The presence of “Departed” players DiCaprio (undercover again) and William Monahan (whose screenplay is adapted from the novel by David Ignatius) may give “Body of Lies” the feel of a sequel to that Best Picture-winner from 2006, but, of course, the two movies are worlds apart – both literally and figuratively. And as Scott has done before with worlds both real (“Gladiator,” “Black Hawk Down”) and imagined (“Alien,” “Blade Runner”), he gives chaotic detail to the foreboding atmosphere depicted in the Middle East.
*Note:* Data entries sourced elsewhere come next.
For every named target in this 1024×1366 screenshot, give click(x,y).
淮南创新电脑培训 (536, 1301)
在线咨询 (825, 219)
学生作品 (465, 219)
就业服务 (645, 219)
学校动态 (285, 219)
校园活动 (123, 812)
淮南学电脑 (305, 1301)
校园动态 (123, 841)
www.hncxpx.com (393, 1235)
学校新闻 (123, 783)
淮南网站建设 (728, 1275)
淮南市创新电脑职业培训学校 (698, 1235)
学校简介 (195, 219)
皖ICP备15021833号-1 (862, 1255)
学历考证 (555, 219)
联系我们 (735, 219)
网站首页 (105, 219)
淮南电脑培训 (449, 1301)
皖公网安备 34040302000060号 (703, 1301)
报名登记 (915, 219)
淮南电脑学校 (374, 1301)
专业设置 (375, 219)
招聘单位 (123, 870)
But what makes “Body of Lies” really interesting is the intense dynamic between Ferris and Hoffman. Both men are in constant contact with each other, and both are after the same agenda (at least, initially). But their lifestyles couldn’t be any more different. While Ferris lives in deadly surroundings where his cover could be blown at any moment, Hoffman lives in an affluent neighborhood where he tends to his domestic duties. It’s a stark contrast, but it’s also one that brings the danger of the War on Terror way too close to home.
In the past, Leonardo DiCaprio’s boyish appearance made it difficult for him to be taken seriously in some of his post-“Titanic” adult roles (like 2002’s “Gangs of New York” and 2004’s “The Aviator”). But that changed in 2006 with both “The Departed” and “Blood Diamond,” in which he finally seemed to grow into the gritty characters he portrayed so well. The same goes for “Body of Lies,” in which he effectively goes head-to-head with the conniving, suspicious CIA mastermind played by the terrific Russell Crowe (working with Scott for the fourth time).
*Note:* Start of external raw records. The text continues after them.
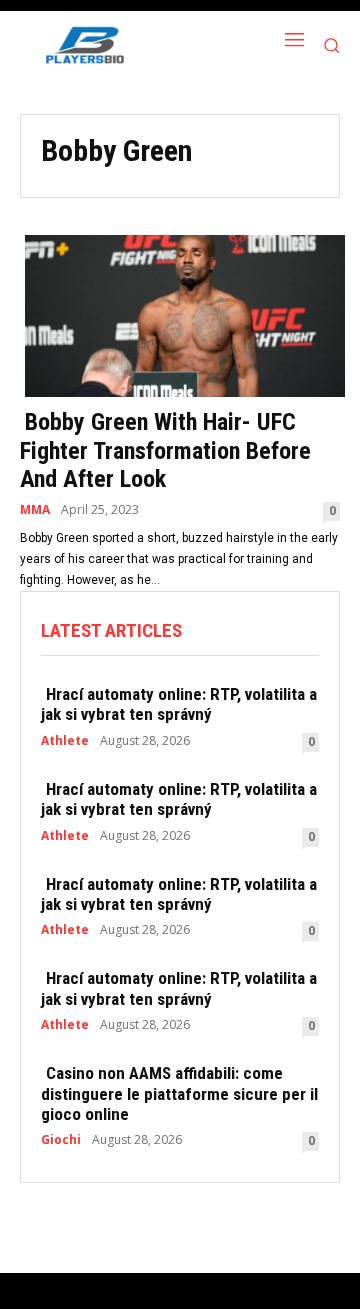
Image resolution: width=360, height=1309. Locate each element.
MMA (35, 510)
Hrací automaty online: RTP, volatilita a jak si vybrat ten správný (179, 704)
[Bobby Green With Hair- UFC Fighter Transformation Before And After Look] (180, 314)
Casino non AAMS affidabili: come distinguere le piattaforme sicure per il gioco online (179, 1093)
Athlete (65, 741)
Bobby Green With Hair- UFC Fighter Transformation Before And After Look (165, 451)
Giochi (61, 1140)
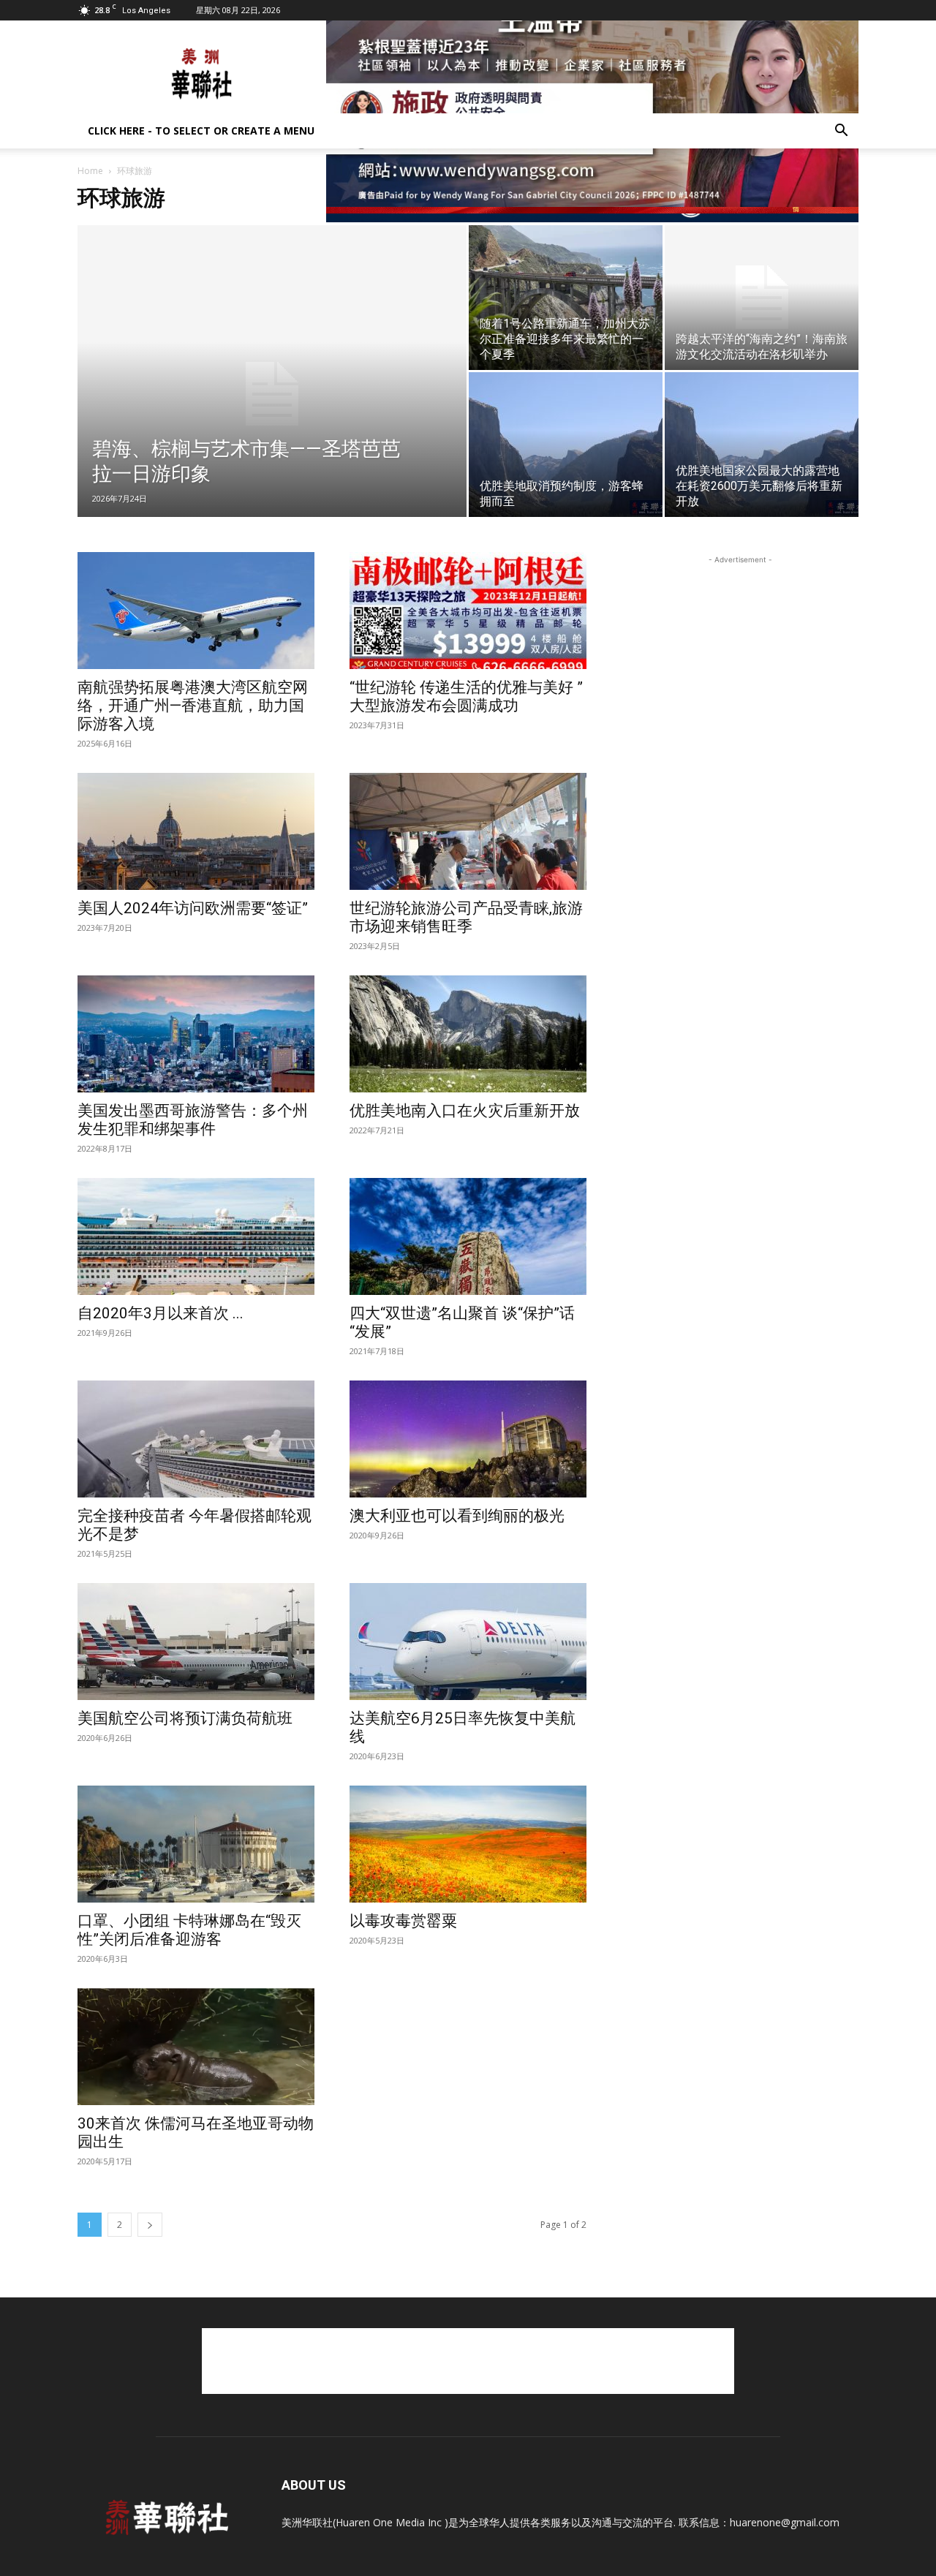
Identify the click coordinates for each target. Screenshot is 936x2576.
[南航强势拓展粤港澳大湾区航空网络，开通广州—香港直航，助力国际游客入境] (196, 610)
But after a white-knuckle first hour, DiCaprio’s lonely operative lets his guard down by pursuing an attractive Muslim nurse (played with strength and sensitivity by Iranian actress Golshifteh Farahani). While these moments of tenderness provide a welcome respite from the unrelenting violence, it doesn’t make sense that he would risk so much by being seen in public with her and attracting the attention of just about everybody.
“Body of Lies” may be a tough sell for war-weary moviegoers who didn’t have the stomach for last year’s terror-themed films like “Rendition,” “In the Valley of Elah” and “The Kingdom” – all of which underperformed at the box office. There’s no question that “Body” tackles the same issues, but it works better as an action-adventure, thanks to Ridley Scott’s knack for tightening the screws on the intensity. And given how prolific Scott has been lately, I’m sure another impressive addition to his outstanding body of work is right around the corner.